Taking my deserved space
When I became on OceanWomxn fellow, I felt reenergised and refocussed. This was because the programme gave me a support structure that reminded me the work I am doing is important and that I, as a person, matter. Feeling of the latter should never be sacrificed for the feeling of the former.
Now I encourage other young womxn in science to work hard to build similar spaces with family, friends, professionals, therapists, colleagues or support groups that provide the energy to go further and push harder, never letting you doubt yourself.
I can say this because for most of my life, for multiple reasons, I have been conditioned to work hard and excel in whatever I do. This is a characteristic I’m proud of and grateful to have. It is a characteristic I now nurture for myself.
But, in all my ‘excelling’, I rarely felt appreciated for my whole self – as Thando. Sometimes, I’d get so good at getting the job done, I wouldn’t realise the sacrifices of the self I’d make along the way: doing my hair the ‘right’ way, not speaking my first language in certain spaces, not disagreeing with authority, politely overlooking demeaning comments, letting myself be spoken over or silenced by others, laughing at jokes that made me feel uncomfortable but knowing my laughing made others feel comfortable.
For black womxn, these are hurdles that are faced daily.
I eventually found myself in two very difficult spaces. I felt at once incredibly small and undeserving – the worst manifestation of my imposter syndrome saying that I didn’t really deserve a seat at the table. And at the same time, I felt like the token black person in certain spaces.
Don’t get me wrong, I was still showing up and getting things done, but everything felt heavier and painful.
The difficulty is that I started to fear what others might say if I chose to protect my boundaries. Specifically, for black womxn, it’s difficult to see yourself as valuable and deserving as a whole human being when society has told you for so long that you are at the bottom of the pecking order.

====================

● REQUIRED ACTIONS
• 1. From the essay on taking one's deserved space, output the passage starting with "For black womxn, these" and going on through "the pecking order.".
• 2. In the essay on taking one's deserved space, what did the OceanWomxn programme give the writer?
• 3. Take the essay on taking one's deserved space further, continuing on from its final sentence.
The records that come next aren't needed for anything here.

● RECORDS SHOWN
====================

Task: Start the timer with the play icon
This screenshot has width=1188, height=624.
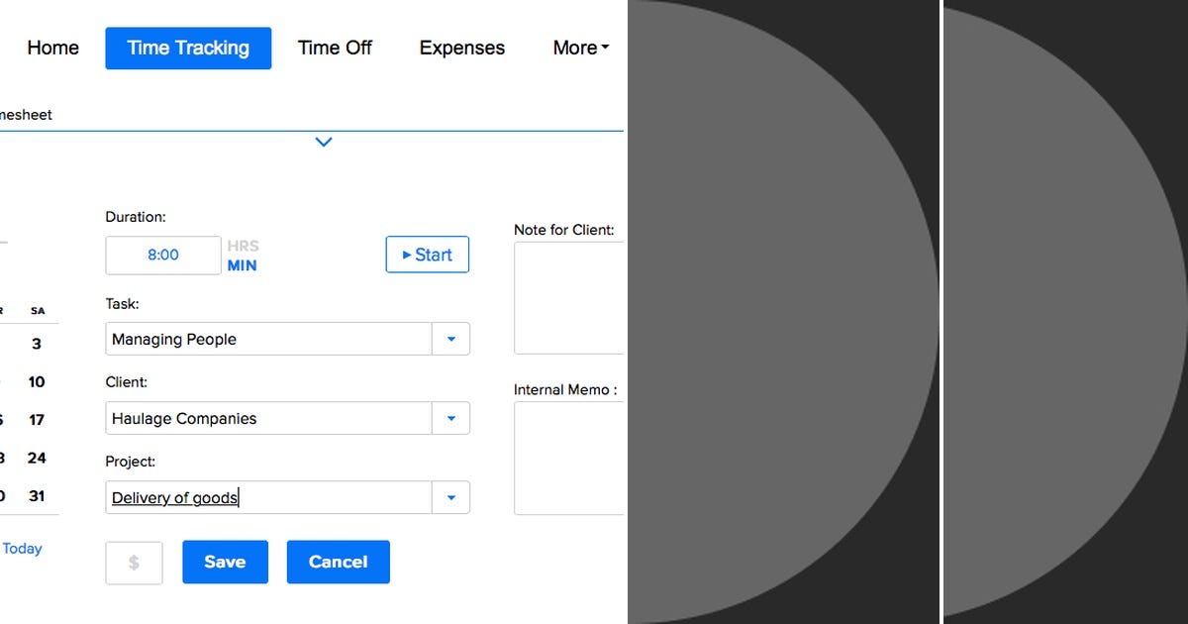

====================

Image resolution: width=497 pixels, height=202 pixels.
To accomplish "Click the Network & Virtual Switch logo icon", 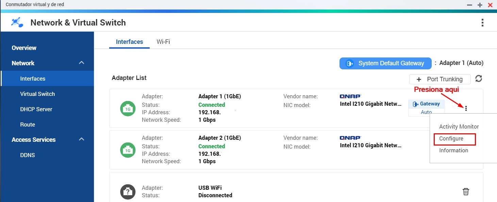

====================

● ANSWERS TO THE EXERCISES
• 1.
For black womxn, these are hurdles that are faced daily.
I eventually found myself in two very difficult spaces. I felt at once incredibly small and undeserving – the worst manifestation of my imposter syndrome saying that I didn’t really deserve a seat at the table. And at the same time, I felt like the token black person in certain spaces.
Don’t get me wrong, I was still showing up and getting things done, but everything felt heavier and painful.
The difficulty is that I started to fear what others might say if I chose to protect my boundaries. Specifically, for black womxn, it’s difficult to see yourself as valuable and deserving as a whole human being when society has told you for so long that you are at the bottom of the pecking order.

• 2. It gave the writer a support structure that served as a reminder that the work being done is important and that the writer, as a person, matters.

• 3.
But since committing to a journey toward setting boundaries that honour my being, I can say that it has been the truest gift I have given myself.
For the past couple of years, I have put a lot of my energy into this journey and I have been able to dive deeper into getting to know myself in the context of my family, peers and my career. In all these spaces, I am learning that if you have the capacity to flag issues, you should speak up.
But I’ve also learned that it’s okay to walk away if your boundaries are not being honoured. No one is allowed to shame you for that.
It has been wonderful to step into spaces, like Ocean Womxn, where my boundaries are being honoured and I’m appreciated – for my work and for just being me.
I embarked on this journey knowing that support structures are an incredibly valuable tool in reminding yourself that you belong and that you matter. These support systems should be spaces where you feel safe to voice your fears as well as your goals.
Within this journey, I am learning that I am allowed to take my deserved space, and that my input is valuable and provides opportunity for growth. So, join me and take a seat.